The British pound sterling Tuesday weakened against a basket of world currencies, especially the U.S dollar, after the Office for National Statistics data showed UK inflation fell faster than was expected in February.
The bears exploited the fall in inflation to drag the pound, noticeably sensitive to monetary policy speculation, to 1.4037 against the dollar.
Sterling was quoted 0.10 percent higher at 1.4037 against the US dollar following the release Tuesday, after paring back an earlier 0.23 percent gain, while the Pound-to-Euro rate held steady with a 0.14 percent gain pushing it up to 1.1380.
The pound also eased back against the rest of the G10 basket. Notably, Sterling’s 0.65 percent gain over the Japanese Yen was cut in half to 0.30 percent, leaving the exchange rate trading at 149.23.
“From a technical perspective, the exchange rate of GBP/USD still remains at risk of sinking lower if bulls are unable to maintain control above the 1.4000 level. A breakdown and daily close below 1.4000 could invite a decline towards 1.3930 and 1.3850, respectively,” says Lukman Otunuga, research analyst at Lagos-based FXTM while commenting on the UK inflation figures.
Consumer price inflation eased to a 7-month low at 2.7 percent in February, down from 3 percent in January, as the impact of Sterling’s Brexit-fuelled selloff faded.
According to Otunuga, the weaker than expected inflation figures are unlikely to budge market expectations of the Bank of England raising UK interest rates in May.
He said if wage growth figures published on Wednesday print in line with forecasts at 2.6%, this could ease some pressure on the BoE to take further action beyond May.
“The Pound is suffering under the weight of a decline in inflation data & taming of Bank of England expectations for Thursday as a result,” says Neil Jones, an analyst at Mizuho Bank, referencing the importance of inflation to decision making at the Bank of England who will brief markets on their thinking on Thursday.
The UK Office for National Statistics data also indicated that core inflation fell further than was expected, dropping to 2.4 percent, down from the 2.7 percent seen in January and below the consensus forecast for a reading of 2.5 percent. The core inflation data removes volatile commodity goods like food and energy from the price basket, which is seen as a better representation of domestically generated inflation pressures.
A slower than expected rise in food and transport prices were the main drivers behind the move, although a fall in prices of fuel and accommodation services also played a role, according to the Office for National Statistics.

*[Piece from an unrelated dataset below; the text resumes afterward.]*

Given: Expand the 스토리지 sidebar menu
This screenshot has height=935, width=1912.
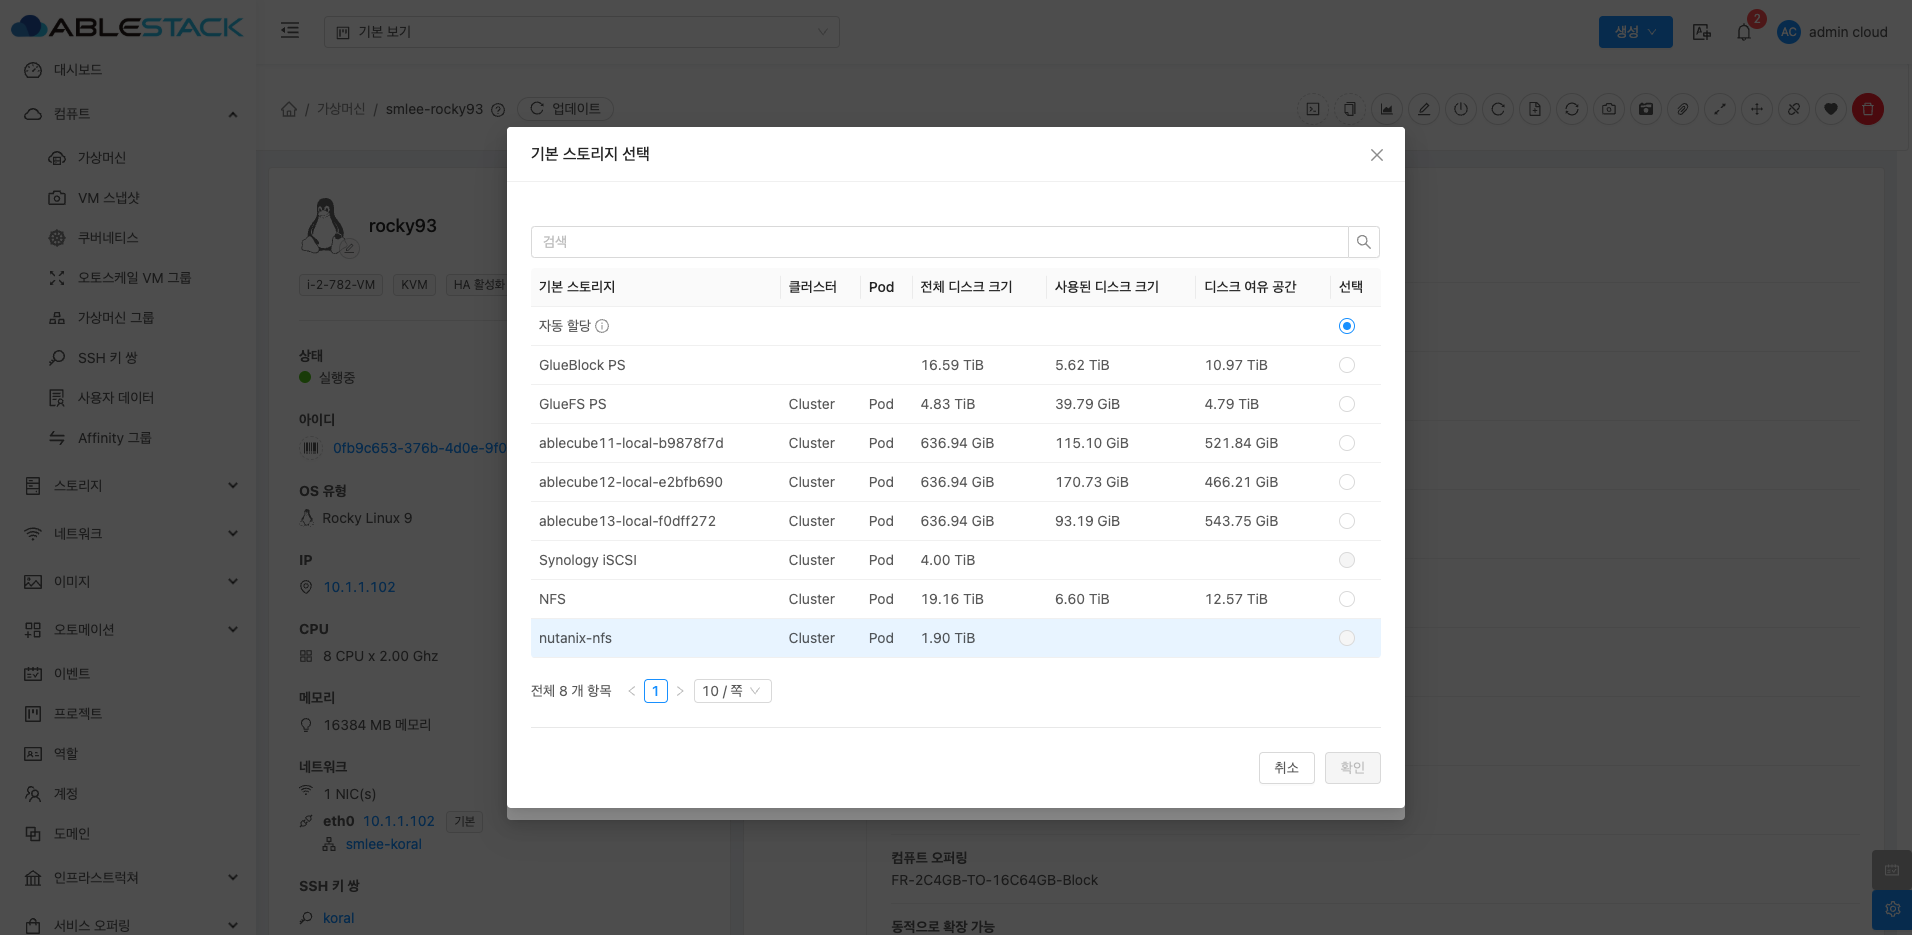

“CPI inflation is now at its lowest since July last year, with the latest dip being driven by lower fuel prices, as well as the continued fading of sterling’s post-referendum slide,” remarks Paul Hollingsworth, a senior UK economist at Capital Economics.
“The fallback in CPI inflation in February from 3 percent in January to 2.7 percent confirms that we have now reached a turning point, but doesn’t diminish the case for a near-term interest rate hike.”

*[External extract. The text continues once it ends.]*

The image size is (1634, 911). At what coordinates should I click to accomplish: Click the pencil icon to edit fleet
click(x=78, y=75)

Tuesday’s data is crucial for markets because it is the recent high levels of UK inflation that have spurred the Bank of England into action and led markets to expect another rate rise as soon as May. Interest rates are expected to become more of a driver for the pound now that Brexit headlines are likely to fade into the background following the March 19 deal on transition.
The BoE raised its interest rate for the first time in a decade back in November and warned in February of more to come if the inflation outlook evolves in line with its latest set of forecasts.
It projects the consumer price index will remain above the 2% target until at least the end of the first quarter 2021 however, Tuesday’s numbers appear to have called these forecasts into question somewhat, which poses questions about how agressive the BoE can be on rates.
On the other hand, the dollar was steady against a basket of major currencies ahead of the heavily anticipated Federal Reserve policy meeting under the new Fed Chairman, Jerome Powell.
With the central bank widely expected to raise interest rates in March, much focus will be directed towards the “dot plots” and Powell’s first press conference.
“Investors are likely to closely scrutinize the policy statement and conference for clues on whether the Fed will raise interest rates 3 or 4 times this year. King Dollar could be exposed to downside risks if Powell comes across less hawkish than market expectations,” says Otunuga, adding that though speculation of higher rates has the ability to support the Greenback, political uncertainty in Washington remains an invitation for bears to attack.
“Focusing on the technical picture, the Dollar Index is at risk of trading lower if prices are unable to keep above the 90.00 level. Repeated weakness below 90.00 could encourage a decline towards 89.50. If bulls are able to maintain control above 90.00, then the Dollar Index has scope to challenge 90.30 and 90.50, respectively.”